The prison parking lot is a lot busier than usual this morning. Nouri, a member of a loose criminal organization operating from one rough neighborhood is about to be free. Among those who can’t wait to see him are Imran, Fouad, and Manuel, three of his closest friends and accomplices. As soon as he got out, they started planning their next drug deal. A drug deal that might just be their last one…

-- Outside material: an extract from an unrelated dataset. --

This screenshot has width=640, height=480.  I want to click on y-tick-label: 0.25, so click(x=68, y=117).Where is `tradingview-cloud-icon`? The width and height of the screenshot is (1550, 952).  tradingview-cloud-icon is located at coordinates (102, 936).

As always, I cannot stress enough how important it is to see Close Enemies with the original French audio. In fact, you could try to watch it with the English dub just to see and hear how much it fucks with the atmosphere and characters. It kind of makes you realize how important sound editing is to a movie, something we oftentimes forget. I also urge you to skip the trailer and just straight dive in because it contains spoilers. Now that we got that out of the way, I would just like to add why this movie feels so authentic and realistic.

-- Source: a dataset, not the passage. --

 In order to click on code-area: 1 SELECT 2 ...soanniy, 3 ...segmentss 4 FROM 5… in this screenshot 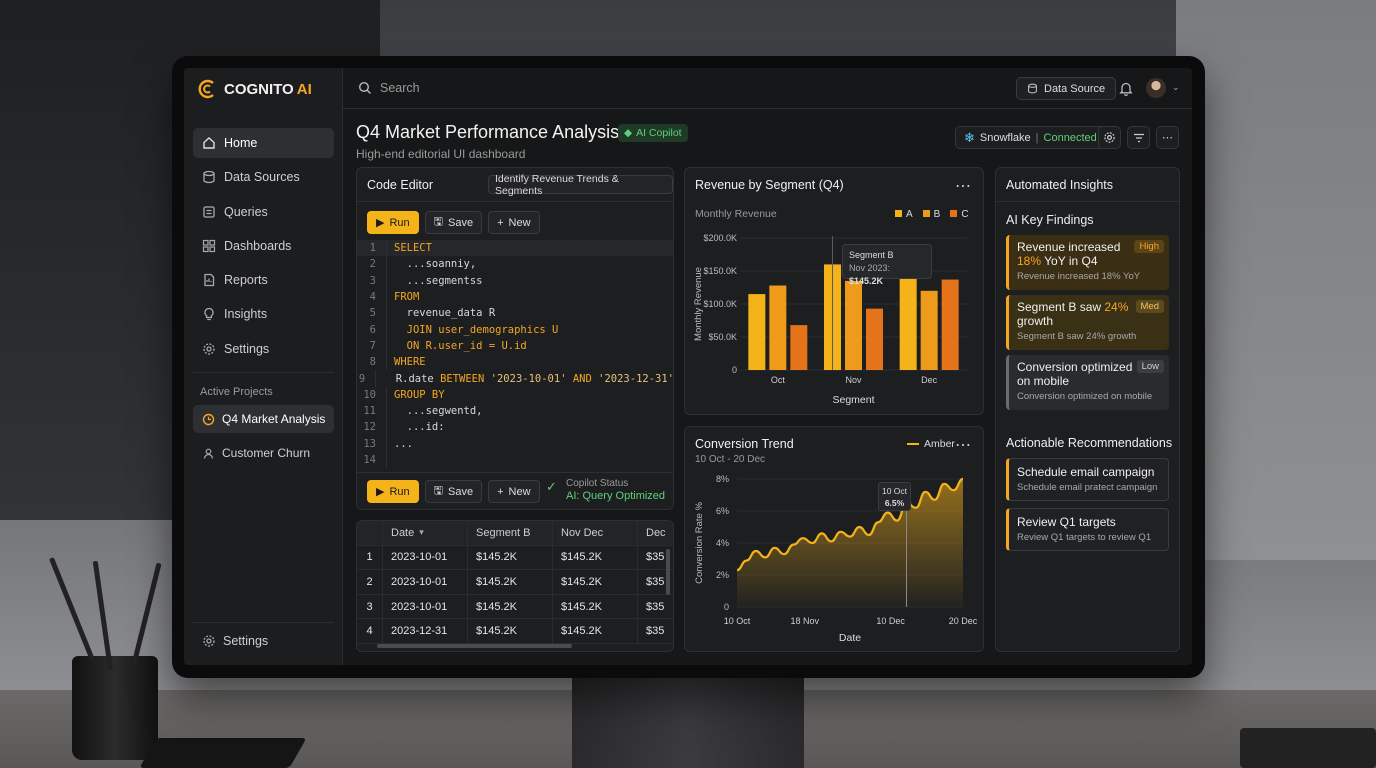, I will do `click(516, 356)`.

You see, director and writer David Oelhoffen talked to real drug traffickers and high-profile criminals and that’s how he got the inspiration for the story. Matthias Schoenaerts and Reda Kateb were excellent since the weight of the entire movie rested on their shoulders. Close Enemies feels like an indie production but it looks sleek and big. Finally, I liked the unbiased approach to such a sensitive topic like a criminal element of the French immigrant community. I say sensitive because some people oftentimes blame the immigrants for the rise in crime or anything else that goes wrong.

And we all know that this is not the case and that the problem lies further up the chain. Hell, even the movie jokes about this, further proving the point. Sure, there’s crime in these communities but there’s fucking crime everywhere. These issues are far too complex for us to break down at the end of a movie recommendation but I felt compelled to say something. To me, as someone who doesn’t have a dog in the race, I found this aspect of the movie exotic and fascinating because it’s different.

Director: David Oelhoffen

Writers: Jeanne Aptekman, David Oelhoffen

Cast: Matthias Schoenaerts, Reda Kateb, Adel Bencherif, Sofiane Zermani, Gwendolyn Gourvenec

Fun Facts: Part of the main competition section of the 75th Venice International Film Festival.